Il lago d'Averno in un dipinto di William Turner (1798).

"Una spelonca profonda, protetta da un cupo lago e dalle tenebre dei boschi, sopra la quale nessun volatile poteva impunemente avventurarsi ad ali spiegate": così Virgilio, nel sesto libro dell’Eneide, descriveva il lago d’Averno. Le antiche geografie individuavano qui, nascosto fra le sue acque immobili e scure, l’ingresso degli inferi: qui per gli antichi romani i vivi incontravano i morti e qui, in tempi ancora più remoti, Zeus aveva combattuto la sua battaglia contro i Titani. Un luogo ancora oggi pieno di magia e con una storia affascinante, a metà fra mito e realtà.
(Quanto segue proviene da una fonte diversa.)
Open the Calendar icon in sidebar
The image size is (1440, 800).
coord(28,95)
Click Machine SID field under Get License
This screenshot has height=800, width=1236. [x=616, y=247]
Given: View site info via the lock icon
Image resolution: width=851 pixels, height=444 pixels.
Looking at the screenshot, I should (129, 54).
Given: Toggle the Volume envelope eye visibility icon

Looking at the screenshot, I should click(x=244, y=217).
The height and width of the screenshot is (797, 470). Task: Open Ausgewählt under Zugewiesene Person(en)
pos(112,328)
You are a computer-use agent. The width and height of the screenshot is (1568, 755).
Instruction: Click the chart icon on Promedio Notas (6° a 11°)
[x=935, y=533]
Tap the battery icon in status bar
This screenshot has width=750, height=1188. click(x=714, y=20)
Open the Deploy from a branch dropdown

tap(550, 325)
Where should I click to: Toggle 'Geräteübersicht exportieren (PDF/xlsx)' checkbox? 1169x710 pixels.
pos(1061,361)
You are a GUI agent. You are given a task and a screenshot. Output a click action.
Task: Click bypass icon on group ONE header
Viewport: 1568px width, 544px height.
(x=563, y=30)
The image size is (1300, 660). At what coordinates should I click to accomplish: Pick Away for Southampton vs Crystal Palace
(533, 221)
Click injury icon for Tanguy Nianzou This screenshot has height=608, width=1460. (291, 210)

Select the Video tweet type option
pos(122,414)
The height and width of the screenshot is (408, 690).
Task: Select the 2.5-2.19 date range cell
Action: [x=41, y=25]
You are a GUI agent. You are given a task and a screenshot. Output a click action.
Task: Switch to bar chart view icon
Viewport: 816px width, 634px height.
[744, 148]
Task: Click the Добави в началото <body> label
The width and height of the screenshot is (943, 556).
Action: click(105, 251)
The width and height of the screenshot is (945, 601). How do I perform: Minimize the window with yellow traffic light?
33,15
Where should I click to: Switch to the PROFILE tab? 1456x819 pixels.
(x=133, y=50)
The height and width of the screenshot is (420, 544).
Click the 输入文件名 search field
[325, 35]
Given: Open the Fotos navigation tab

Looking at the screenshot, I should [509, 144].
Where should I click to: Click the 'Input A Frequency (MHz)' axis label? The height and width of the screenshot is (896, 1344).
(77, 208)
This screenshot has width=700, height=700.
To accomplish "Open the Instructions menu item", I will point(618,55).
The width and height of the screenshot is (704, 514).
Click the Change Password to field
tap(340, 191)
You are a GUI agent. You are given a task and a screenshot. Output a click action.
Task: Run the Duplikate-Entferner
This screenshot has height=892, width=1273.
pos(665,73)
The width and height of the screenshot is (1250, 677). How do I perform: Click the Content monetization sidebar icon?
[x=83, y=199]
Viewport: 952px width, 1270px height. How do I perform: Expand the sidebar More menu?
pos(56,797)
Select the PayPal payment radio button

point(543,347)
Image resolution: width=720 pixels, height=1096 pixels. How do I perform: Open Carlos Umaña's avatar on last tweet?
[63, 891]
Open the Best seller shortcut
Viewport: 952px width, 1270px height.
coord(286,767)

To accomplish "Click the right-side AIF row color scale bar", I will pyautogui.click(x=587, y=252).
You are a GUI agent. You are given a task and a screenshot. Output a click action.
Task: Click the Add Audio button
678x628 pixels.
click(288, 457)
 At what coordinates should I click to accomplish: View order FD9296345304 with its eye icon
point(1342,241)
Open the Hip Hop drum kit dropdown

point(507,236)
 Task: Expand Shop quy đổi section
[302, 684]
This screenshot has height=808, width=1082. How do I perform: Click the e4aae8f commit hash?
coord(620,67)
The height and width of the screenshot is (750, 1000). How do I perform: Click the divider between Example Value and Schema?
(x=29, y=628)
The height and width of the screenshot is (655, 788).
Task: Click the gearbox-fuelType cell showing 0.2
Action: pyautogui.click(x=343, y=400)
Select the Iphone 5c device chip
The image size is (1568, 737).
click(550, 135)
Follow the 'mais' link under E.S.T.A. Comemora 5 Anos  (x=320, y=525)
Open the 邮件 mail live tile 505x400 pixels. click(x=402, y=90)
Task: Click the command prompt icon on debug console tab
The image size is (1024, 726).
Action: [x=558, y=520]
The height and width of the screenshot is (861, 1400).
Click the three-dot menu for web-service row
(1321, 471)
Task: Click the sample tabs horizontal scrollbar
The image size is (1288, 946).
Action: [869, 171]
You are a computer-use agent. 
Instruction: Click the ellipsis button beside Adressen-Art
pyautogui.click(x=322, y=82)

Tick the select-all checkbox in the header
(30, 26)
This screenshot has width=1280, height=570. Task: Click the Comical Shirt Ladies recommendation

La natura inquieta e il continuo movimento della terra che circonda le acque del lago ha suggestionato gli antichi tanto da divenire simbolo per eccellenza del regno di Ade: qui Annibale avrebbe compiuto sacrifici di sangue per conquistarsi il favore delle divinità del sottosuolo e qui Dante, ma anche Torquato Tasso e Leopardi, individuarono l’ingresso privilegiato all’oltretomba. Secondo Virgilio, protettrice dei boschi che ancora oggi circondano il lago era la terribile Ecate, regina degli spettri e dei demoni malvagi. Ed è qui che Enea, "con non timido passo", inizia la sua discesa nel regno dei morti alla ricerca del padre Anchise.

L’Averno: il lago senza uccelli

La discesa di Enea con la Sibilla agli Inferi dipinta da Bruegel il Giovane.
La discesa di Enea con la Sibilla agli Inferi dipinta da Bruegel il Giovane.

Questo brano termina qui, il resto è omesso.